**Records for this task**

(begin)

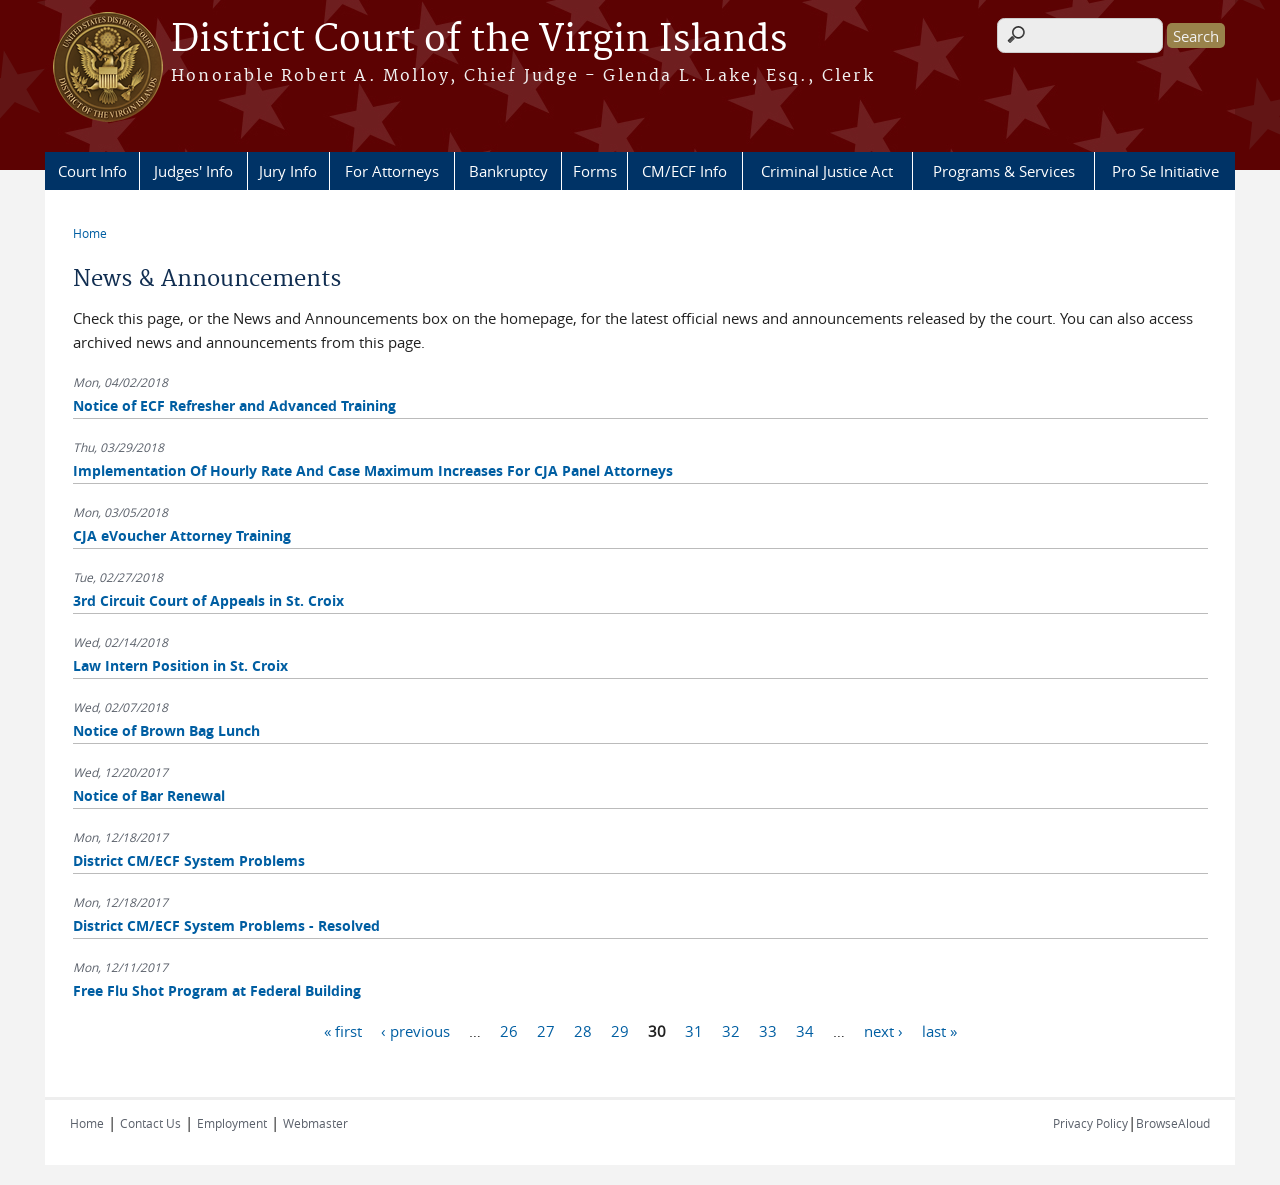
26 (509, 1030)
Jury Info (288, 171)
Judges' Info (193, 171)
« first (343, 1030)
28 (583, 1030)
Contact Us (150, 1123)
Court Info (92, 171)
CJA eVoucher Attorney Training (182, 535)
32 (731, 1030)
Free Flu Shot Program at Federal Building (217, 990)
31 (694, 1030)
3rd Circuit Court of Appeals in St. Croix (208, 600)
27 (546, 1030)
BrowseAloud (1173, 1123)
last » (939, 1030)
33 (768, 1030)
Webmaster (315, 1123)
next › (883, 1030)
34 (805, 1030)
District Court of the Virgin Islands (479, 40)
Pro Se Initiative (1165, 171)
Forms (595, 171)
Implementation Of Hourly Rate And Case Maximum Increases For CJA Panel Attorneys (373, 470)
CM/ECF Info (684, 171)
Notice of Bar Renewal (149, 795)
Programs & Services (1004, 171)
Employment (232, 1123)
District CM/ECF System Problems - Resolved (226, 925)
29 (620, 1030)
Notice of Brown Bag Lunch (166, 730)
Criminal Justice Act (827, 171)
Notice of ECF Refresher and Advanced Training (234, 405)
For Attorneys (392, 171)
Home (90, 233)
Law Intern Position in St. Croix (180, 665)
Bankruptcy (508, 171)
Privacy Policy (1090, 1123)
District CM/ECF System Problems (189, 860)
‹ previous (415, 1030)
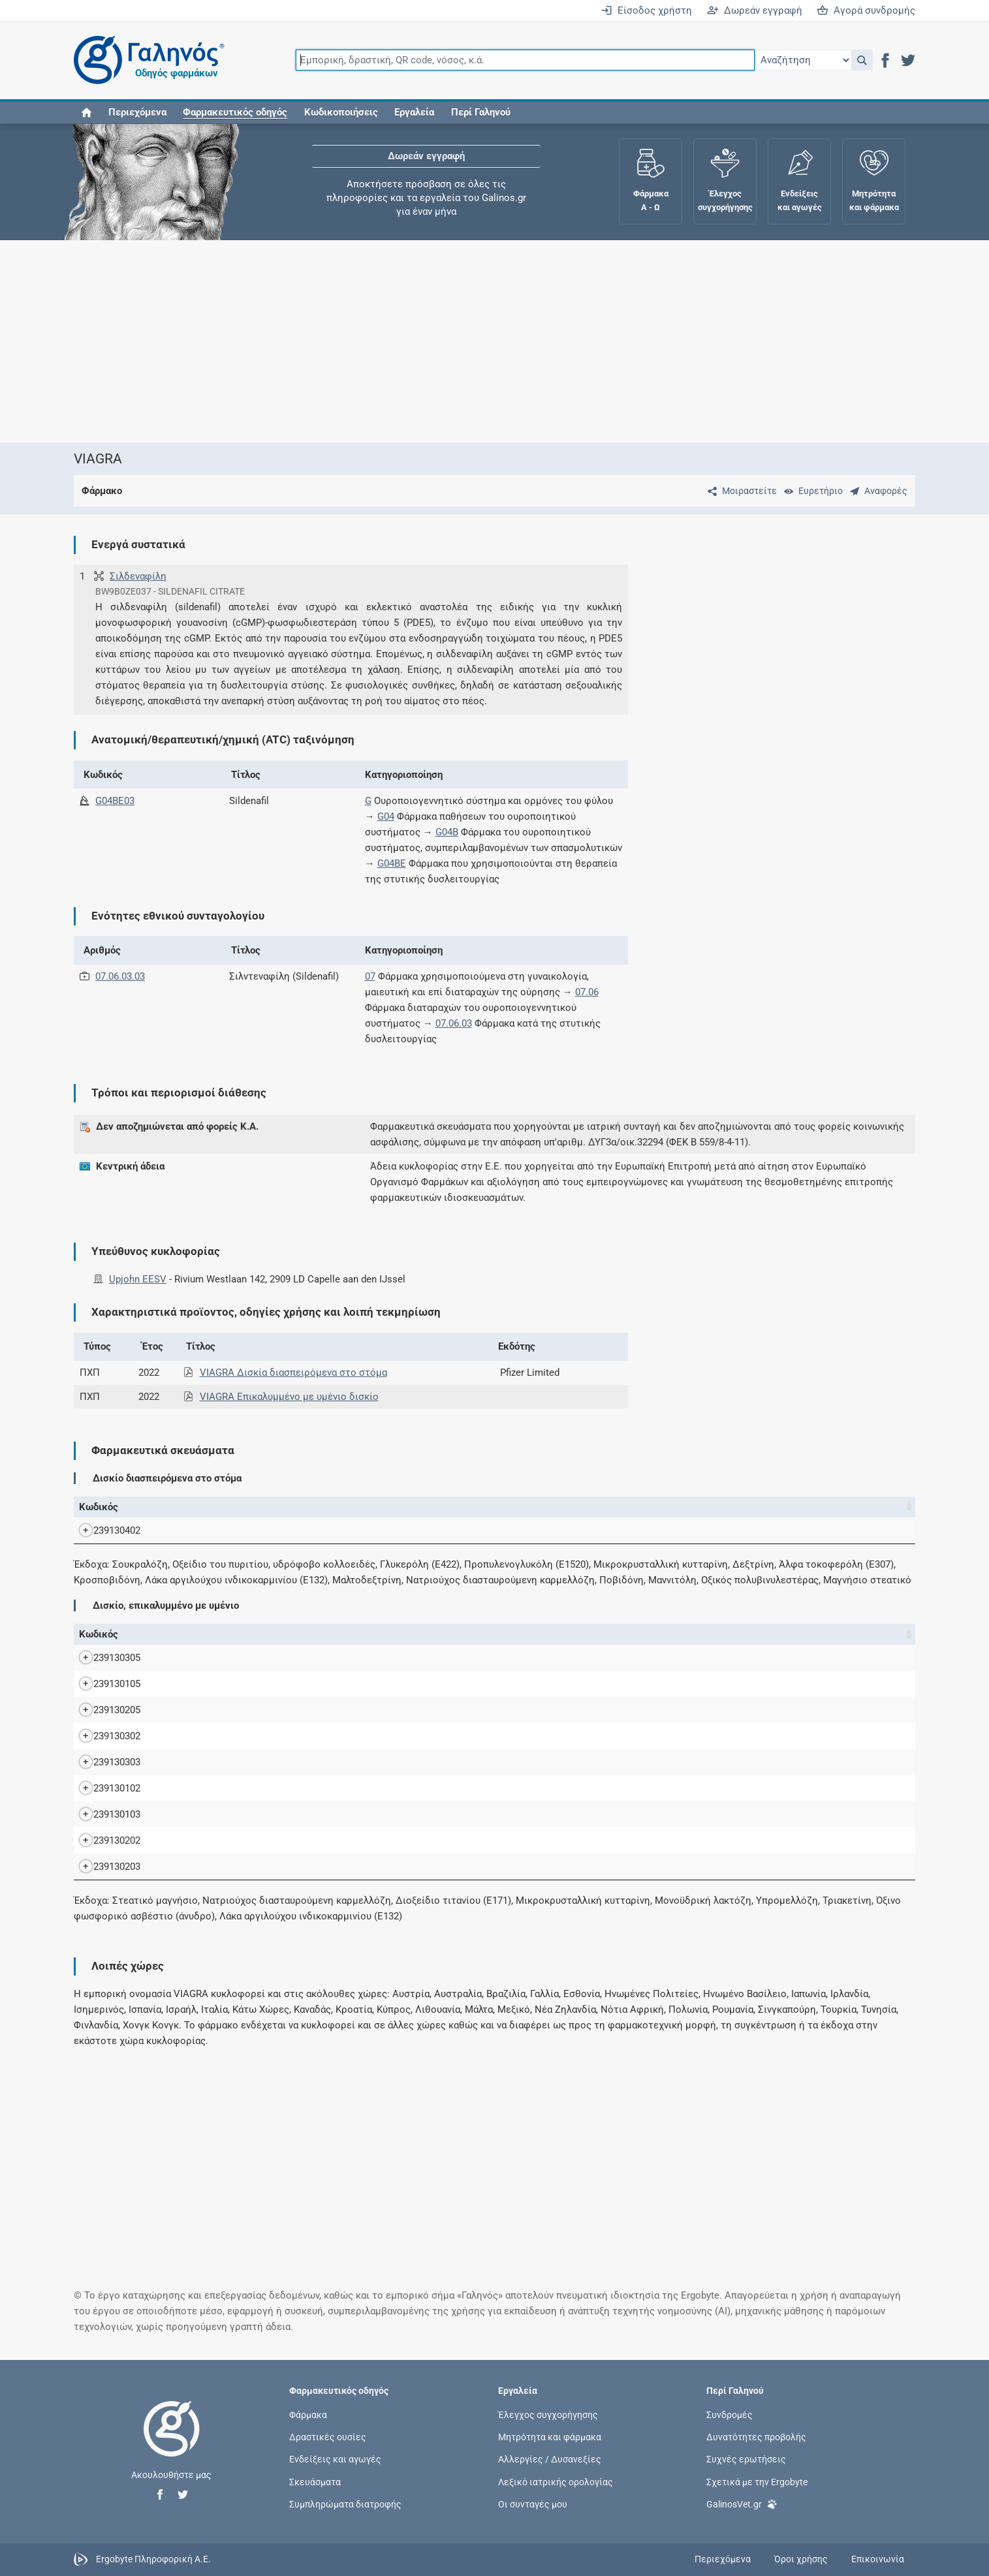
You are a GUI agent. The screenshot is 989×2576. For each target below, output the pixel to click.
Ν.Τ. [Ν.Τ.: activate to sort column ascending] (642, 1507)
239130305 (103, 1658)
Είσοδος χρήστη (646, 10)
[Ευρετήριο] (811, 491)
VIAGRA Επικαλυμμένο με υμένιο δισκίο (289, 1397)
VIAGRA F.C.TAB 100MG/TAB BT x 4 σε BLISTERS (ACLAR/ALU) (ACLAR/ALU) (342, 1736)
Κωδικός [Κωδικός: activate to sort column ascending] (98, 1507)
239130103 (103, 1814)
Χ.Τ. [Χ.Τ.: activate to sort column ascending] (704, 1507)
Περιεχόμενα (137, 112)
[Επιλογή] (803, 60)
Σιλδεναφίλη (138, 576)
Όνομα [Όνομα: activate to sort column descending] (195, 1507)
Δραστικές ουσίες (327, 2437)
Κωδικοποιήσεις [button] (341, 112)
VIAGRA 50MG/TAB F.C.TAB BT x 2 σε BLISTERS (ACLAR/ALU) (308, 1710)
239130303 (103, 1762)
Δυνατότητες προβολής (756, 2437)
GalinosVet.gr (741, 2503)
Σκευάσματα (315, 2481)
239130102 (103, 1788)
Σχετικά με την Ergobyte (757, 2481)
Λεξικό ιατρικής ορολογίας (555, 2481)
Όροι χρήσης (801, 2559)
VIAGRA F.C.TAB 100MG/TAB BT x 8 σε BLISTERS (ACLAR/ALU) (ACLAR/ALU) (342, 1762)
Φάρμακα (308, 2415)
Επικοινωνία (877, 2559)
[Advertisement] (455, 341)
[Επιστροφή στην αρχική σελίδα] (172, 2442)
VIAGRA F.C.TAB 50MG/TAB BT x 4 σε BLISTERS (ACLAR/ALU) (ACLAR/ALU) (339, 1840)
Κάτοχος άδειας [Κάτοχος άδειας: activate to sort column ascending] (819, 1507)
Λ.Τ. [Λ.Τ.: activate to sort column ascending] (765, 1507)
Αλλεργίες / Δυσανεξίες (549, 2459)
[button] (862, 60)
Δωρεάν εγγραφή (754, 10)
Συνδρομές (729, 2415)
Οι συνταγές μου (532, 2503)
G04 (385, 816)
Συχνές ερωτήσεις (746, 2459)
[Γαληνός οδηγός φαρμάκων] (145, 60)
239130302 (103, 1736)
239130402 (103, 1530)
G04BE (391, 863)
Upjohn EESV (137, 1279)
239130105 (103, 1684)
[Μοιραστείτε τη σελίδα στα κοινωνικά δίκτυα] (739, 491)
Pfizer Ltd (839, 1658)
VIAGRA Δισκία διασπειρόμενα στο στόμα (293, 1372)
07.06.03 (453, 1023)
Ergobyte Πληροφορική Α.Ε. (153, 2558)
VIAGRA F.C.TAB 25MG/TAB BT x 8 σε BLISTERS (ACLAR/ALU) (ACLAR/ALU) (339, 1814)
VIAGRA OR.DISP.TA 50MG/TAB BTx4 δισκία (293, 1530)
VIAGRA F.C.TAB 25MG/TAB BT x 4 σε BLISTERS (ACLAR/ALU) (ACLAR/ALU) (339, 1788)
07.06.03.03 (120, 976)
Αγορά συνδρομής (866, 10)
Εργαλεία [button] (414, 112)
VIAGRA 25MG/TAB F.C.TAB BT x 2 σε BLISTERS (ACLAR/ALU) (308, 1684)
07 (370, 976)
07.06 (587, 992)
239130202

(end)

**Task to complete**
Render the items above as a Markdown table with the columns Row and Line, one numbered row per line, skipping blank lines and leaving out the pictures.

**The completed task**
| Row | Line |
|---|---|
| 1 | 26 (509, 1030) |
| 2 | Jury Info (288, 171) |
| 3 | Judges' Info (193, 171) |
| 4 | « first (343, 1030) |
| 5 | 28 (583, 1030) |
| 6 | Contact Us (150, 1123) |
| 7 | Court Info (92, 171) |
| 8 | CJA eVoucher Attorney Training (182, 535) |
| 9 | 32 (731, 1030) |
| 10 | Free Flu Shot Program at Federal Building (217, 990) |
| 11 | 31 (694, 1030) |
| 12 | 3rd Circuit Court of Appeals in St. Croix (208, 600) |
| 13 | 27 (546, 1030) |
| 14 | BrowseAloud (1173, 1123) |
| 15 | last » (939, 1030) |
| 16 | 33 (768, 1030) |
| 17 | Webmaster (315, 1123) |
| 18 | next › (883, 1030) |
| 19 | 34 (805, 1030) |
| 20 | District Court of the Virgin Islands (479, 40) |
| 21 | Pro Se Initiative (1165, 171) |
| 22 | Forms (595, 171) |
| 23 | Implementation Of Hourly Rate And Case Maximum Increases For CJA Panel Attorneys (373, 470) |
| 24 | CM/ECF Info (684, 171) |
| 25 | Notice of Bar Renewal (149, 795) |
| 26 | Programs & Services (1004, 171) |
| 27 | Employment (232, 1123) |
| 28 | District CM/ECF System Problems - Resolved (226, 925) |
| 29 | 29 (620, 1030) |
| 30 | Notice of Brown Bag Lunch (166, 730) |
| 31 | Criminal Justice Act (827, 171) |
| 32 | Notice of ECF Refresher and Advanced Training (234, 405) |
| 33 | For Attorneys (392, 171) |
| 34 | Home (90, 233) |
| 35 | Law Intern Position in St. Croix (180, 665) |
| 36 | Bankruptcy (508, 171) |
| 37 | Privacy Policy (1090, 1123) |
| 38 | District CM/ECF System Problems (189, 860) |
| 39 | ‹ previous (415, 1030) |
| 40 | You are a GUI agent. The screenshot is 989×2576. For each target below, output the pixel to click. |
| 41 | Ν.Τ. [Ν.Τ.: activate to sort column ascending] (642, 1507) |
| 42 | 239130305 (103, 1658) |
| 43 | Είσοδος χρήστη (646, 10) |
| 44 | [Ευρετήριο] (811, 491) |
| 45 | VIAGRA Επικαλυμμένο με υμένιο δισκίο (289, 1397) |
| 46 | VIAGRA F.C.TAB 100MG/TAB BT x 4 σε BLISTERS (ACLAR/ALU) (ACLAR/ALU) (342, 1736) |
| 47 | Κωδικός [Κωδικός: activate to sort column ascending] (98, 1507) |
| 48 | 239130103 (103, 1814) |
| 49 | Χ.Τ. [Χ.Τ.: activate to sort column ascending] (704, 1507) |
| 50 | Περιεχόμενα (137, 112) |
| 51 | [Επιλογή] (803, 60) |
| 52 | Σιλδεναφίλη (138, 576) |
| 53 | Όνομα [Όνομα: activate to sort column descending] (195, 1507) |
| 54 | Δραστικές ουσίες (327, 2437) |
| 55 | Κωδικοποιήσεις [button] (341, 112) |
| 56 | VIAGRA 50MG/TAB F.C.TAB BT x 2 σε BLISTERS (ACLAR/ALU) (308, 1710) |
| 57 | 239130303 (103, 1762) |
| 58 | Δυνατότητες προβολής (756, 2437) |
| 59 | GalinosVet.gr (741, 2503) |
| 60 | Σκευάσματα (315, 2481) |
| 61 | 239130102 (103, 1788) |
| 62 | Σχετικά με την Ergobyte (757, 2481) |
| 63 | Λεξικό ιατρικής ορολογίας (555, 2481) |
| 64 | Όροι χρήσης (801, 2559) |
| 65 | VIAGRA F.C.TAB 100MG/TAB BT x 8 σε BLISTERS (ACLAR/ALU) (ACLAR/ALU) (342, 1762) |
| 66 | Φάρμακα (308, 2415) |
| 67 | Επικοινωνία (877, 2559) |
| 68 | [Advertisement] (455, 341) |
| 69 | [Επιστροφή στην αρχική σελίδα] (172, 2442) |
| 70 | VIAGRA F.C.TAB 50MG/TAB BT x 4 σε BLISTERS (ACLAR/ALU) (ACLAR/ALU) (339, 1840) |
| 71 | Κάτοχος άδειας [Κάτοχος άδειας: activate to sort column ascending] (819, 1507) |
| 72 | Λ.Τ. [Λ.Τ.: activate to sort column ascending] (765, 1507) |
| 73 | Αλλεργίες / Δυσανεξίες (549, 2459) |
| 74 | [button] (862, 60) |
| 75 | Δωρεάν εγγραφή (754, 10) |
| 76 | Συνδρομές (729, 2415) |
| 77 | Οι συνταγές μου (532, 2503) |
| 78 | G04 (385, 816) |
| 79 | Συχνές ερωτήσεις (746, 2459) |
| 80 | [Γαληνός οδηγός φαρμάκων] (145, 60) |
| 81 | 239130302 (103, 1736) |
| 82 | 239130402 (103, 1530) |
| 83 | G04BE (391, 863) |
| 84 | Upjohn EESV (137, 1279) |
| 85 | 239130105 (103, 1684) |
| 86 | [Μοιραστείτε τη σελίδα στα κοινωνικά δίκτυα] (739, 491) |
| 87 | Pfizer Ltd (839, 1658) |
| 88 | VIAGRA Δισκία διασπειρόμενα στο στόμα (293, 1372) |
| 89 | 07.06.03 (453, 1023) |
| 90 | Ergobyte Πληροφορική Α.Ε. (153, 2558) |
| 91 | VIAGRA F.C.TAB 25MG/TAB BT x 8 σε BLISTERS (ACLAR/ALU) (ACLAR/ALU) (339, 1814) |
| 92 | VIAGRA OR.DISP.TA 50MG/TAB BTx4 δισκία (293, 1530) |
| 93 | VIAGRA F.C.TAB 25MG/TAB BT x 4 σε BLISTERS (ACLAR/ALU) (ACLAR/ALU) (339, 1788) |
| 94 | 07.06.03.03 (120, 976) |
| 95 | Αγορά συνδρομής (866, 10) |
| 96 | Εργαλεία [button] (414, 112) |
| 97 | VIAGRA 25MG/TAB F.C.TAB BT x 2 σε BLISTERS (ACLAR/ALU) (308, 1684) |
| 98 | 07 (370, 976) |
| 99 | 07.06 (587, 992) |
| 100 | 239130202 |